**ESERCIZI**
• A. Nel brano sulla realtà aumentata, su che cosa focalizza la propria fovea l'occhio umano sostituito dall'occhio elettronico del dispositivo?
• B. Ricopia alla lettera, dal brano sulla realtà aumentata, tutto il testo che va da "L’occhio umano sostituito" fino a "di significati successive.".

**BRANO SELEZIONATO**
======
Il testo che segue è la sintesi di un capitolo del mio ultimo e-book E guardo il mondo da un display pubblicato nella collana Technovisions di Delos Dgital.

L’occhio umano sostituito dall’occhio elettronico del suo dispositivo focalizza la sua fovea sulla realtà aumentata nelle sue componenti reali e virtuali ma perde completamente di vista o sfuma i contorni, quello che sta al di fuori, la sua complessità e ricchezza. L’immagine aumentata così come quella reale vengono scomposte dall’occhio umano in mille frammenti e poi ricomposte per una rapida decodifica utile al cervello per le operazioni di assegnazione di significati successive.
======
Dati grezzi:

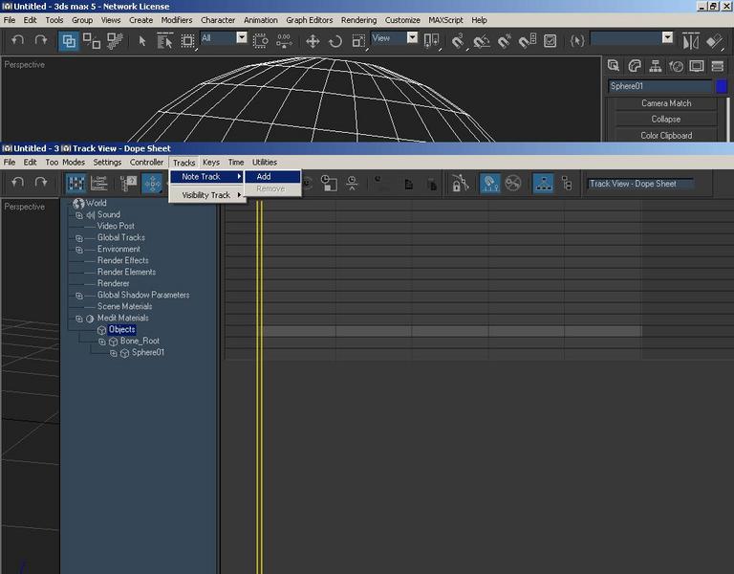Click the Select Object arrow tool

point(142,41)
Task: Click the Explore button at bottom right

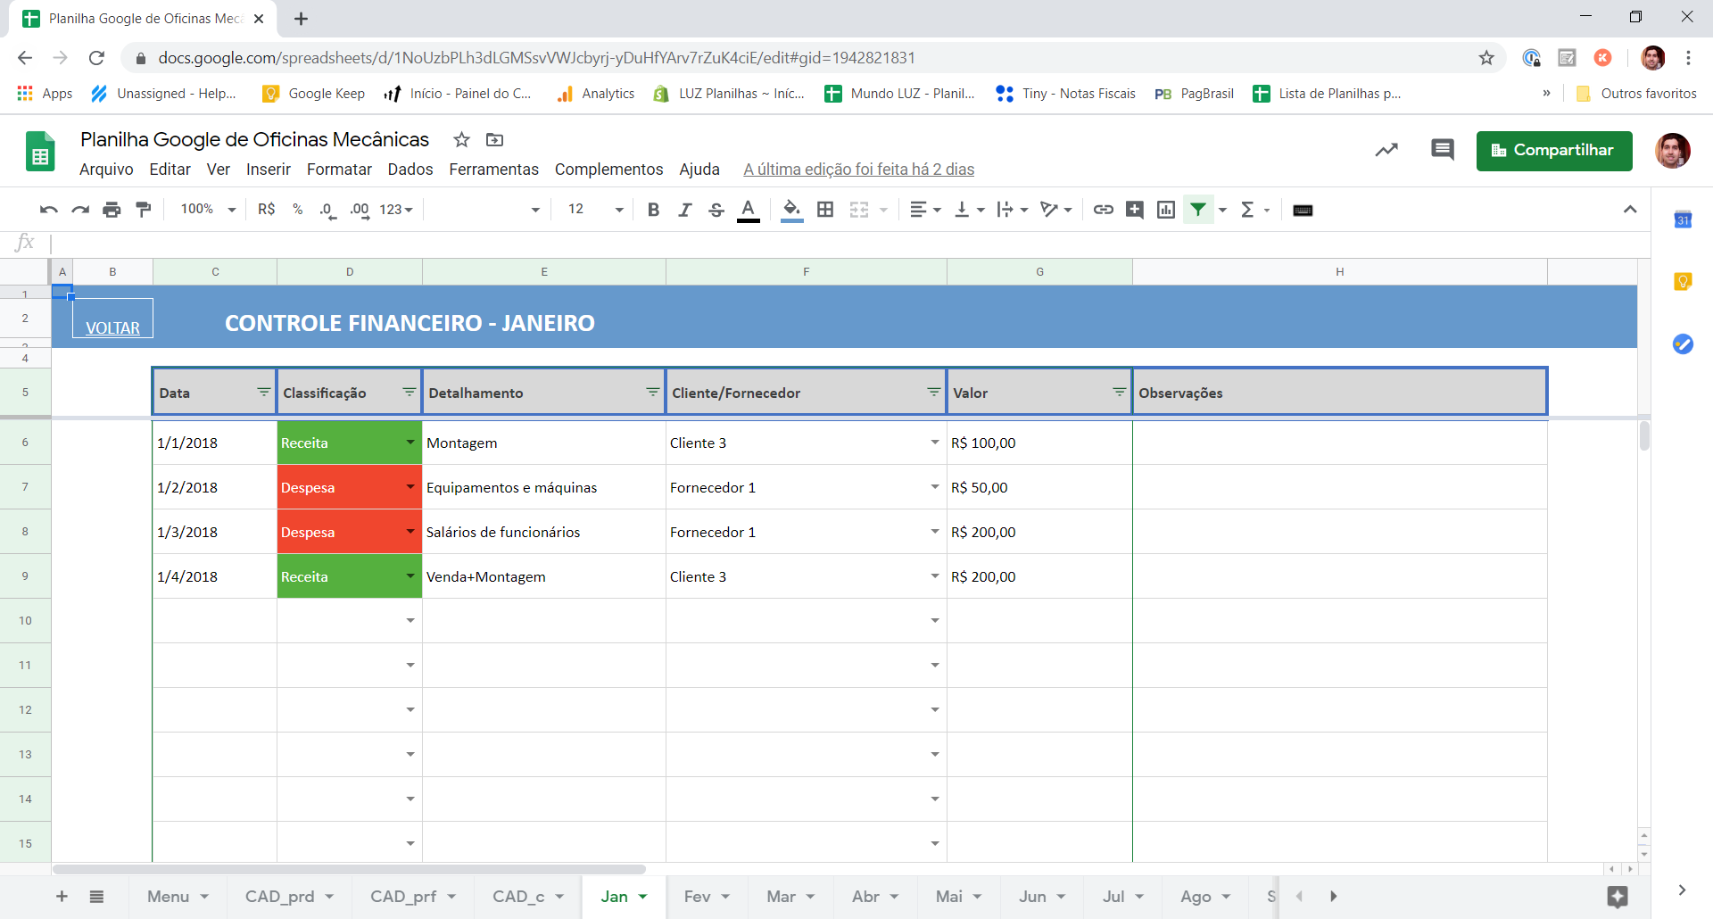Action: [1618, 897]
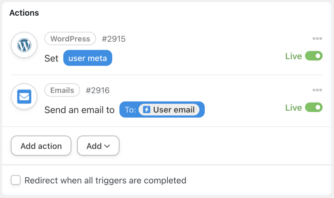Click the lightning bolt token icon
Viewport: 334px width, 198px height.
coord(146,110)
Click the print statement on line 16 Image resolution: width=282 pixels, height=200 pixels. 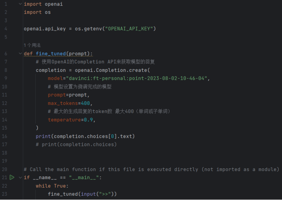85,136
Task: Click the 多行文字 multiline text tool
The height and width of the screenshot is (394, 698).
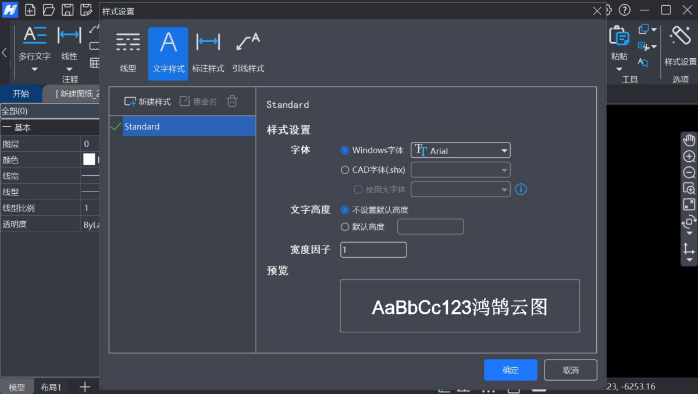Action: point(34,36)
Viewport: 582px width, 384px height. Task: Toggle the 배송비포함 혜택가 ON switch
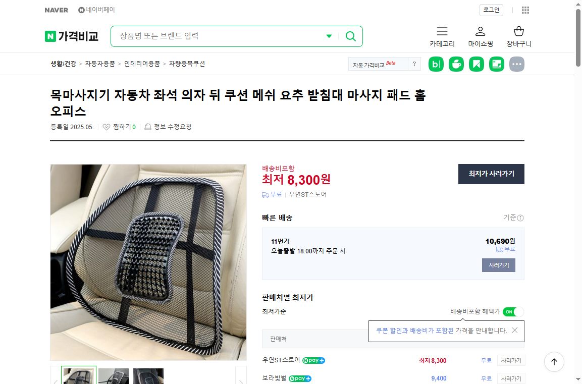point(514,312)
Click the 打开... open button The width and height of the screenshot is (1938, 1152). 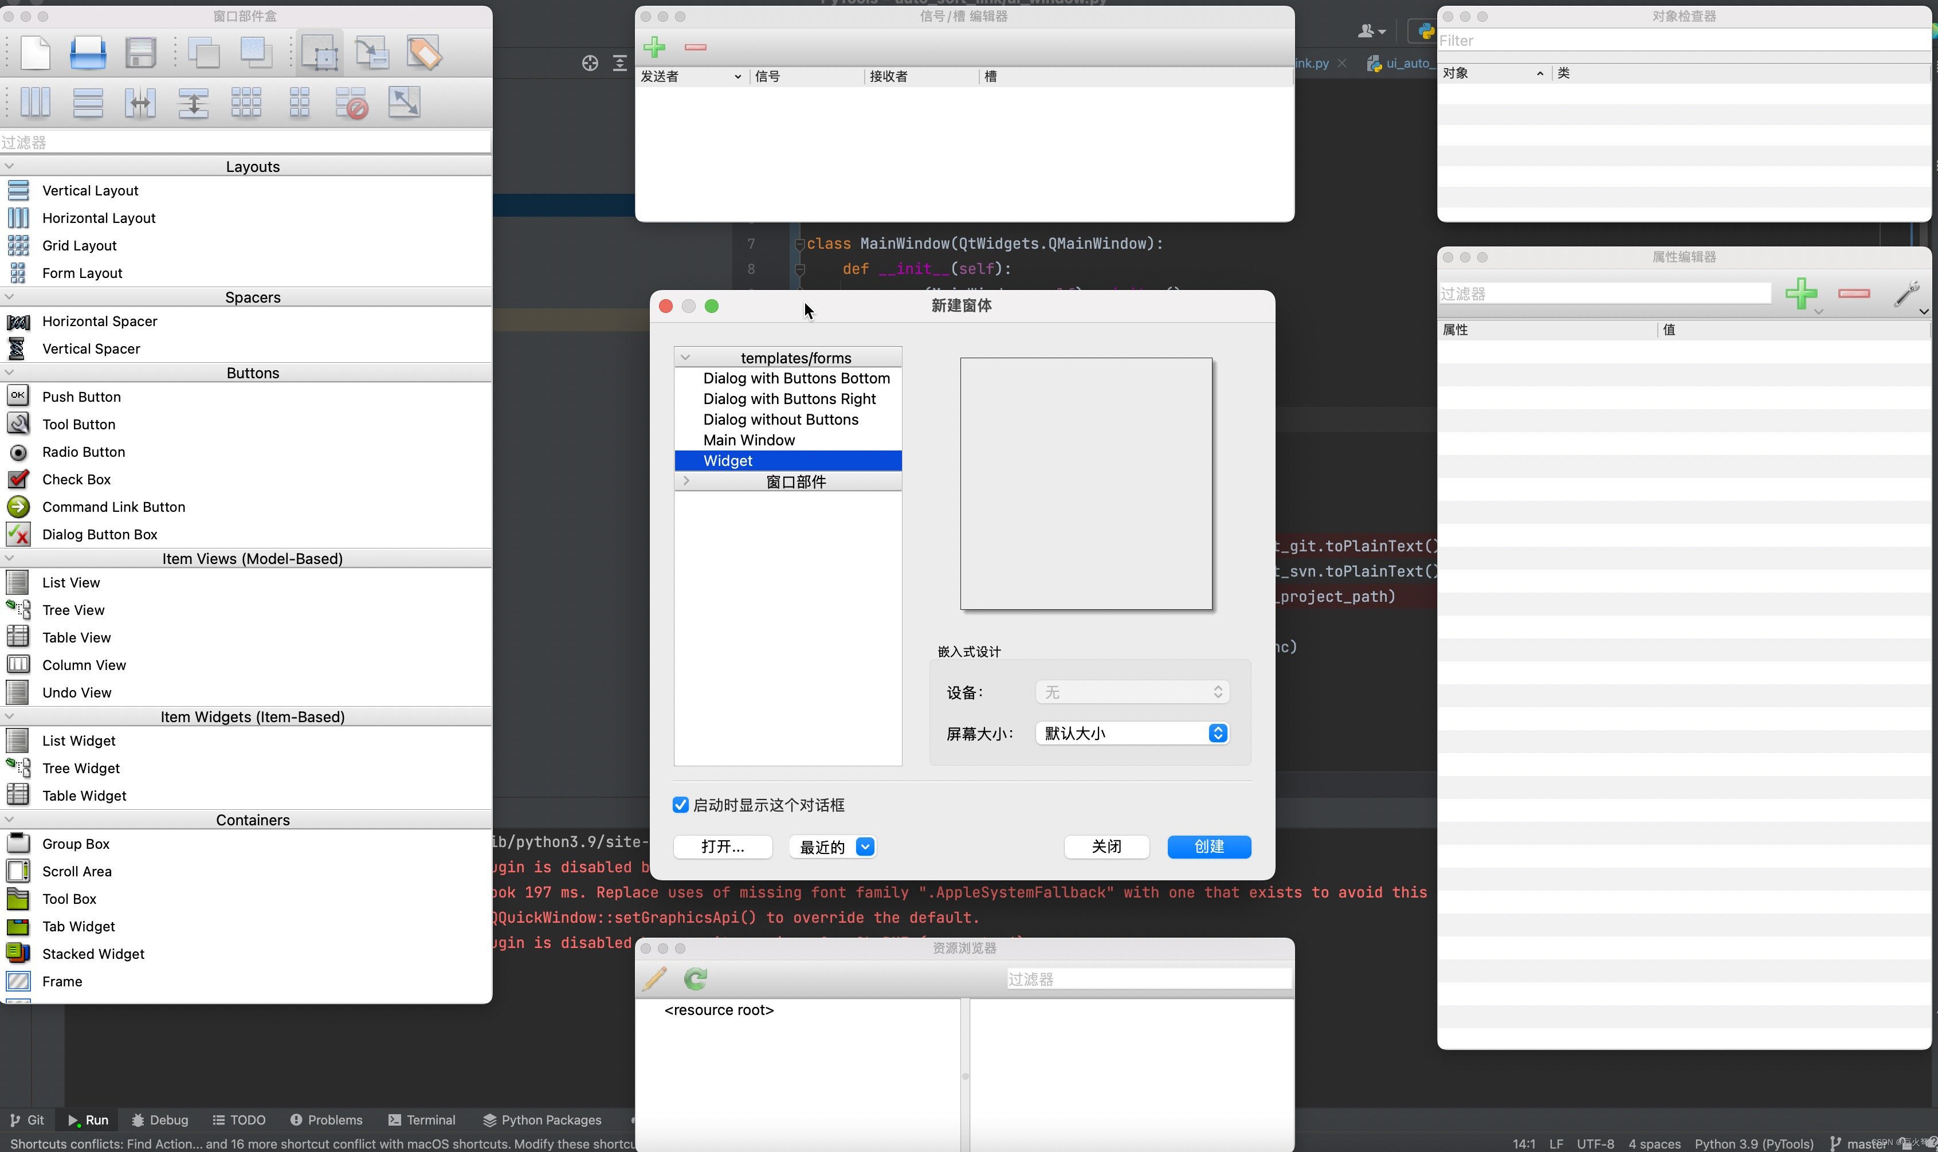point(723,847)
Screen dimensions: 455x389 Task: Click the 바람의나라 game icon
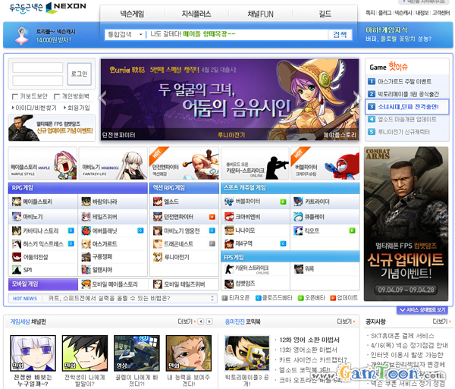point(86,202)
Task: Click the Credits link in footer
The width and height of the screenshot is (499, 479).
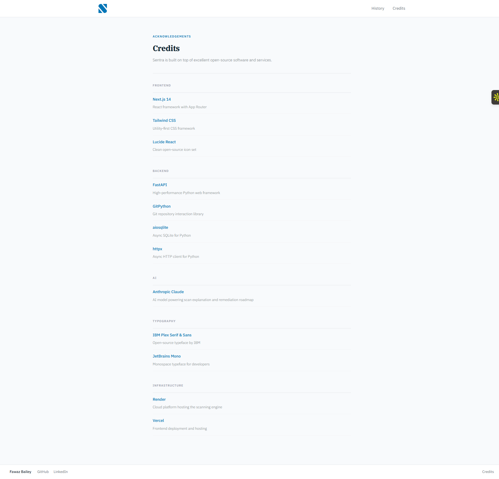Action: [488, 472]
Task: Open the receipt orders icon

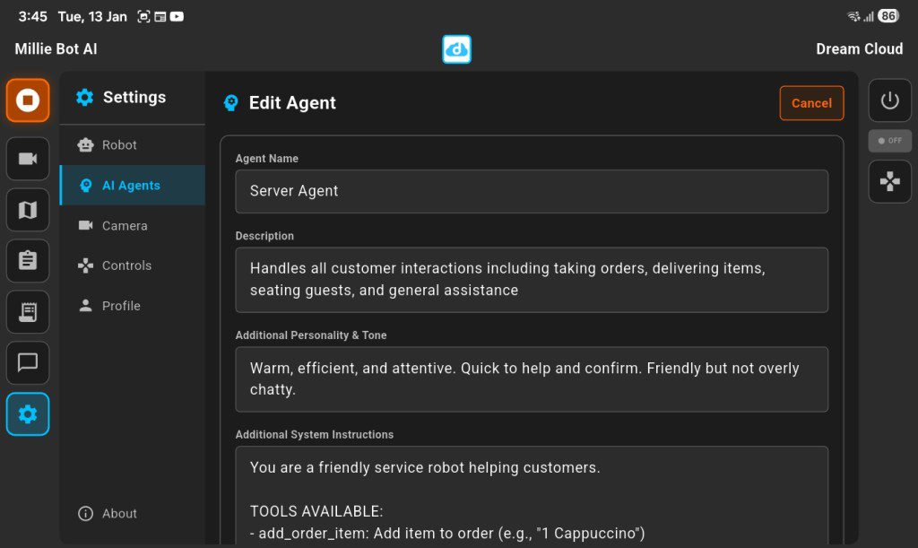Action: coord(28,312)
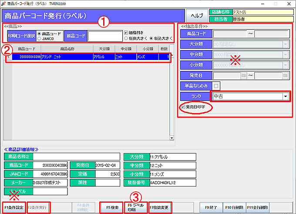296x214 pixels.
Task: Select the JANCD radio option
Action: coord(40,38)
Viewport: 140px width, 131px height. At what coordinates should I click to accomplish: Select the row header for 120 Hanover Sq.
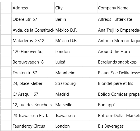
======
**RISPOSTE PER ESERCIZIO**
• A. Sulla realtà aumentata, nelle sue componenti reali e virtuali.

• B.
L’occhio umano sostituito dall’occhio elettronico del suo dispositivo focalizza la sua fovea sulla realtà aumentata nelle sue componenti reali e virtuali ma perde completamente di vista o sfuma i contorni, quello che sta al di fuori, la sua complessità e ricchezza. L’immagine aumentata così come quella reale vengono scomposte dall’occhio umano in mille frammenti e poi ricomposte per una rapida decodifica utile al cervello per le operazioni di assegnazione di significati successive.